练习说明 » 这段关于对话摘要生成模型的文本节选停在最后一句，能否从那句之后接着往下写？

在本公开的一些实施例中,所述采用交替参数更新的方式将对话语句连贯性检测模型、子摘要生成模型和全文摘要生成模型进行模型训练包括:
在训练过程中,采用对话语句连贯性检测模型的目标函数、子摘要生成模型的目标函数和全文摘要生成模型的目标函数依次更新参数,训练对话语句连贯性检测模型、子摘要生成模型和全文摘要生成模型;
在训练过程中,对话语句连贯性检测模型和子摘要生成模型作为辅助任务,用于提升全文摘要生成模型生成摘要的质量。
在本公开的一些实施例中,所述采用对比学习的方式对语义连贯性进行建模,确定对话主题信息,生成对话摘要生成模型还包括:
对对话内容进行预处理;
根据对话内容理解模型、子摘要生成模型和全文摘要生成模型的需求,构建相应的模型训练数据;
构建对话内容理解模型,对对话内容进行语义编码,并对对话内容理解模型进行训练。
在本公开的一些实施例中,所述对对话内容进行预处理包括:
将对话内容中不同说话者的说话内容添加说话人信息后,拼接在一起;
采用预训练模型的分词器将拼接后的对话内容进行分词,并保留第一预定数量的词作为模型的输入。

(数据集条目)
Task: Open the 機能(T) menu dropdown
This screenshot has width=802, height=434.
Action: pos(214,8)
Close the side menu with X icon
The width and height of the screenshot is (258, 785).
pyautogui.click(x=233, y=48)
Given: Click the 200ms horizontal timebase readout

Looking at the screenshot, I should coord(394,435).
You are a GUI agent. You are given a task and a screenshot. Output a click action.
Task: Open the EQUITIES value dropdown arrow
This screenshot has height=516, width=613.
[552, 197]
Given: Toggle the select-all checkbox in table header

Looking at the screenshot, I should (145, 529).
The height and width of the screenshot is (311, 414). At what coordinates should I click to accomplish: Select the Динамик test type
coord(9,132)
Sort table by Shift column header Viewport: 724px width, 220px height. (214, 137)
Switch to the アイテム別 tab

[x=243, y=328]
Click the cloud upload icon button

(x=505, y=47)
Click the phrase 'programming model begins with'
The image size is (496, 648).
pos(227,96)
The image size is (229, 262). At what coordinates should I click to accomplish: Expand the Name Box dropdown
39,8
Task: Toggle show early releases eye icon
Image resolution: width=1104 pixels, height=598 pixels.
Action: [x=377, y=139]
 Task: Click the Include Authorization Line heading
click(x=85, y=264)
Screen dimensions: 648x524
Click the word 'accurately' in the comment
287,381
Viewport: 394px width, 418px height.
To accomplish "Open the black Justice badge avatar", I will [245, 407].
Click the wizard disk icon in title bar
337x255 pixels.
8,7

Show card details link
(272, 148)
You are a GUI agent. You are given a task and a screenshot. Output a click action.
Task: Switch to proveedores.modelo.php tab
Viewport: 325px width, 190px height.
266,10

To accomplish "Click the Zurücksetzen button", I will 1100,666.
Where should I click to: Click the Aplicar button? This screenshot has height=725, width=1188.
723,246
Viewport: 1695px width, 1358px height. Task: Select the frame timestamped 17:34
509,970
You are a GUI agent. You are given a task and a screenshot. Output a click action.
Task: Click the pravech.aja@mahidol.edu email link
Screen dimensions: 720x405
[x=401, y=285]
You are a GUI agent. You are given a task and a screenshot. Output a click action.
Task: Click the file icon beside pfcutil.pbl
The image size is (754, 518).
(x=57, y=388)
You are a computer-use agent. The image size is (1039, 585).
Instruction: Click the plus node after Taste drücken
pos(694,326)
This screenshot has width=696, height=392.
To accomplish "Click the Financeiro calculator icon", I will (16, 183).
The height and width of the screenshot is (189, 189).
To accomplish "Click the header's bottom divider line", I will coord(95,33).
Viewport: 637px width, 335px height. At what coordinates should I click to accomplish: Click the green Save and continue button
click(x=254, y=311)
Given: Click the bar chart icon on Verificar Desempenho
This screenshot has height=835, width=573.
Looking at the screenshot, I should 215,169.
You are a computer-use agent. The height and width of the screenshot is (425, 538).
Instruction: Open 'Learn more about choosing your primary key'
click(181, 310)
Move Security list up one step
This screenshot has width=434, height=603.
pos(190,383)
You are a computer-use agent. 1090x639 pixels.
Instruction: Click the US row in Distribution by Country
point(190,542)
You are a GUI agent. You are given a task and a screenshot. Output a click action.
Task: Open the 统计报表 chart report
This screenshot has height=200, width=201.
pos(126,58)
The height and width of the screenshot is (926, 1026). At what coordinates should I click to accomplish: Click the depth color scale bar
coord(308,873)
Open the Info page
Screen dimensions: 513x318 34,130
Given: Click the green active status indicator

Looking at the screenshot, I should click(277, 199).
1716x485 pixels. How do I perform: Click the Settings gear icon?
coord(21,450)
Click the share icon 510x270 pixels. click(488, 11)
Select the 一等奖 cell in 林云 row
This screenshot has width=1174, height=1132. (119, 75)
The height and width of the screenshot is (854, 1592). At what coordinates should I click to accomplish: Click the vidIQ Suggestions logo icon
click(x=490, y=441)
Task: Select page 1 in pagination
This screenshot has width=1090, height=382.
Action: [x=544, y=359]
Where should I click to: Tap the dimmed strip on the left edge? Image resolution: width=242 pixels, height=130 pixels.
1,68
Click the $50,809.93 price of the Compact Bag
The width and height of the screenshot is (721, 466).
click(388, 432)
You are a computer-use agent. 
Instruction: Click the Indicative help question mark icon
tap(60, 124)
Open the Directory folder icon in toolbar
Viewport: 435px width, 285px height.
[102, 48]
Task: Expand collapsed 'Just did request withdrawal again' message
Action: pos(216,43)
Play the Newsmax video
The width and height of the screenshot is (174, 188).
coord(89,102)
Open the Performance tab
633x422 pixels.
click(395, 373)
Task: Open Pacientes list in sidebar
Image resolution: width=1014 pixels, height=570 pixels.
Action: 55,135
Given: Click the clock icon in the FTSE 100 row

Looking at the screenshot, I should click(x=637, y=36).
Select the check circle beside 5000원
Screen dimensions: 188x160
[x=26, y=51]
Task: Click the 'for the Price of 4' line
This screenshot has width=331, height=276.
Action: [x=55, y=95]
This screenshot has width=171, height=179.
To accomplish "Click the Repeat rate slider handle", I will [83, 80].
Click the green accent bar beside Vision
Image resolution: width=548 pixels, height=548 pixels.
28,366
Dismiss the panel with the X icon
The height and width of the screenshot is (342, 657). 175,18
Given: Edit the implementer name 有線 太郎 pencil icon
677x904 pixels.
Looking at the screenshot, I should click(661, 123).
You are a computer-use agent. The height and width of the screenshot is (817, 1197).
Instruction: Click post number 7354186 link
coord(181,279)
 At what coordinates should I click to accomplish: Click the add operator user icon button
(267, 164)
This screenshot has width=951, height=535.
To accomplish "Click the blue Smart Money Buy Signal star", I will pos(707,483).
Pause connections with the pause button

书面回答 »
在本公开的一些实施例中,所述根据对话内容理解模型、子摘要生成模型和全文摘要生成模型的需求,构建相应的模型训练数据包括:
对于对话内容理解模型,根据对话内容中连续的对话语句构建的窗口作为正例模型训练数据,窗口内容的对话语句将顺序打乱后再重新拼接的数据作为负例模型训练数据;
对于子摘要生成模型,针对对话内容的每个主题,生成对应的正例模型训练数据和负例模型训练数据;
对于全文摘要生成模型,将全部对话内容作为模型输入,输出为完整的摘要。
在本公开的一些实施例中,所述构建连贯性检测模型,通过学习语义连贯性建模对话内容中不同主题之间的切换关系,得到对话内容的主题分割信息包括:
分别计算连贯性检测模型的正例模型训练数据和负例模型训练数据的连贯性得分;
随机选择选择第二预定数量的预定正负例对,基于对比学习计算相干损失;
基于边缘对比损失计算连贯性检测模型的目标函数。
在本公开的一些实施例中,所述构建子摘要生成模型,为对话内容的每个主题生成对应的子摘要包括:
将子摘要生成任务建模为序列到序列的学习问题;
确定子摘要生成任务中对话摘要片段和子摘要的不相关程度;
在训练阶段,随机选择选第三预定数量的预定正负例对进行训练;
根据基于对比学习的边际损失函数确定子摘要生成模型的目标函数。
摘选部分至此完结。